* **GIVEN REQUEST A**
In the passage summarizing Starkey's view of history, whom does Starkey call the first Brexiteer?
* **GIVEN REQUEST B**
Continue the summary of Starkey's view of history, starting after its last sentence.

## BEGIN PASSAGE

I have some criticisms. But first, his vision of our history.
Let me begin by summarising Starkey’s view of history as it conditions the present. He argues the following:
1. On the nature and relevance of history. History is fundamental. We cannot understand ourselves using theory. Avoid abstraction. Use history instead. It is concrete. He suggests that we have always studied history for the sake of the present, though in recent centuries we have also studied it for its own sake. He adds that we should make analogies between past and present.
2. On English history. Starkey says that we were first part of Greater Scandinavia, then, from 1066, were part of an Anglo-French order. The third stage of our history began with the Reformation. Starkey likens the Latin Christendom of the Papacy to the European Union: and so calls Henry VIII the first Brexiteer. The consequence of the Reformation was that Britain and Europe become antagonists. For the first time the sea was reconfigured as a barrier, defended by the navy: and this happened at the same time that energies were thrown outward to the rest of the world. What the English managed to do, along with the Scots, was build something out of the strong language that rises from Chaucer to Shakespeare: the two home countries united to make it impossible to be invaded; they united to make an empire in the world; and they united to make use of remarkable innovations in finance and later industry.

## END PASSAGE
## BEGIN EXTRACTED INFORMATION

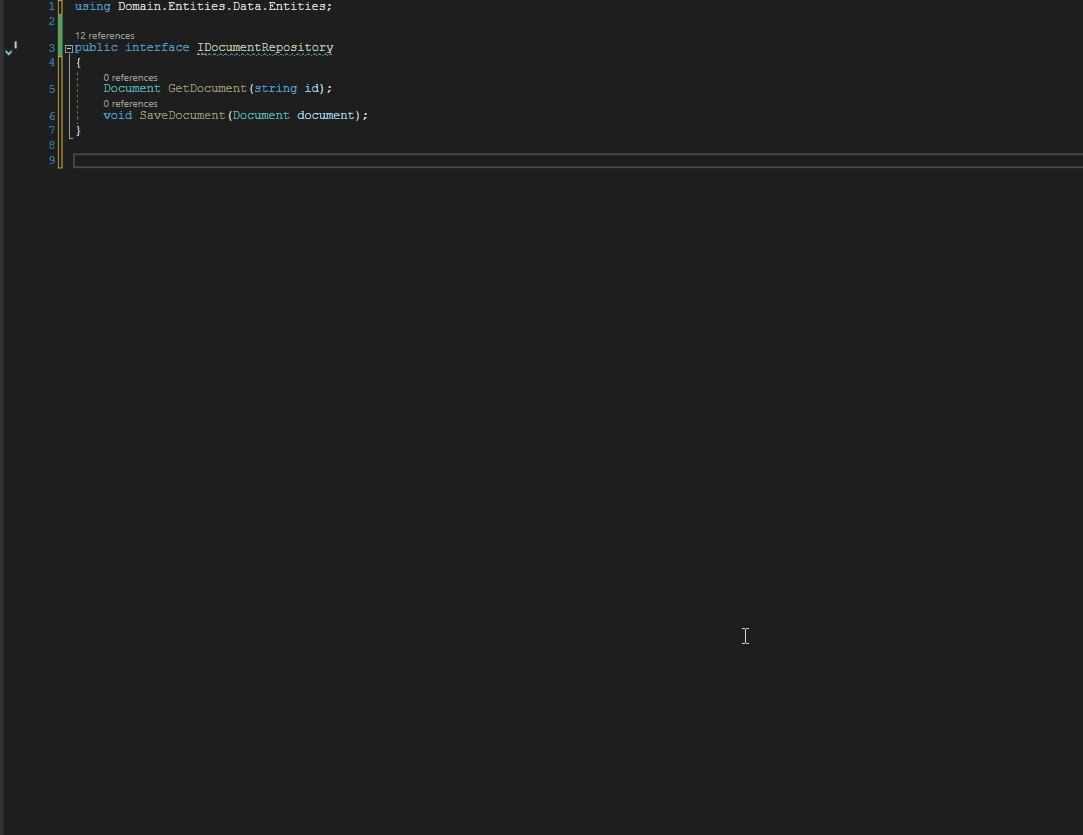This screenshot has width=1083, height=835.
Task: Open "0 references" link above SaveDocument
Action: [130, 103]
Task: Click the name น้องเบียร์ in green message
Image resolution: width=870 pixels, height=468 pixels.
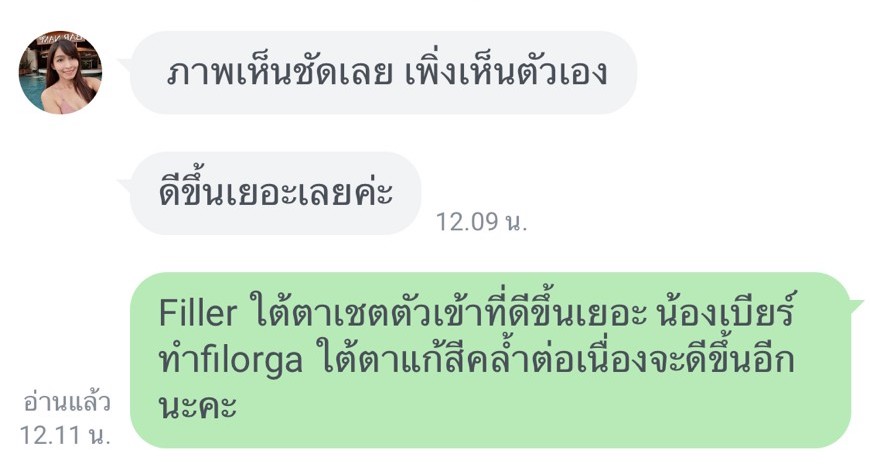Action: [x=726, y=310]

## END EXTRACTED INFORMATION

* **RIGHT ANSWER A**
Starkey calls Henry VIII the first Brexiteer.

* **RIGHT ANSWER B**
One of Starkey’s great themes is this Union of England and Scotland: first by King in 1603 and second by Parliament in 1707. Starkey says England is not a nation. It lacks a ridiculous national dress (since its national dress, of coat and trousers with tie, was given to the world as universal official dress). And the Union was wholly original, as it subjugated Scotland to England’s Parliament, abolishing the Scottish Parliament, while leaving Scottish law, religion, military tradition and heraldry alone. England and Scotland are politically united, but only politically united. Starkey’s point about all this is that it was never about “identity”. There was no such thing as a “Briton”. There was no national system of education. So there was no nonsense of any modern-style post-French Revolution nationalism. Instead, we were natural liberals, able to take in immigrants without difficulty. However, throughout all this England is politically dominant in Great Britain and in the Empire.
3. On the present time. Starkey has two points of reference. One is the 1970s, when things went wrong, with a short reversal under Thatcher, and in the 1990s, when things went even more wrong, and perhaps permanently wrong, because constitutionally wrong. The 1970s was the culmination of the Labour politics of welfare, accepted weakly by Macmillan and Heath, but the 1990s was worse because political and constitutional. Labour took things in the wrong direction by making the Bank of England independent and by enabling a new Scottish Parliament to emerge: also by bringing about the Equality Act of 2010 (actually an innovation of Gordon Brown); also by creating a Supreme Court. Then, finally, Charles III removed Parliament from the Coronation, and there was no mention of politics: whereas, since 1688, the Coronation had been a political act. Political power has been fragmented and dispersed from the King-in-Parliament to the quangos, to the Bank of England, to the lawyers. The principle of balance is lost, as every institution has become an interest group, pursuing single issues: an entire raft of Anti-Corn Law Leagues.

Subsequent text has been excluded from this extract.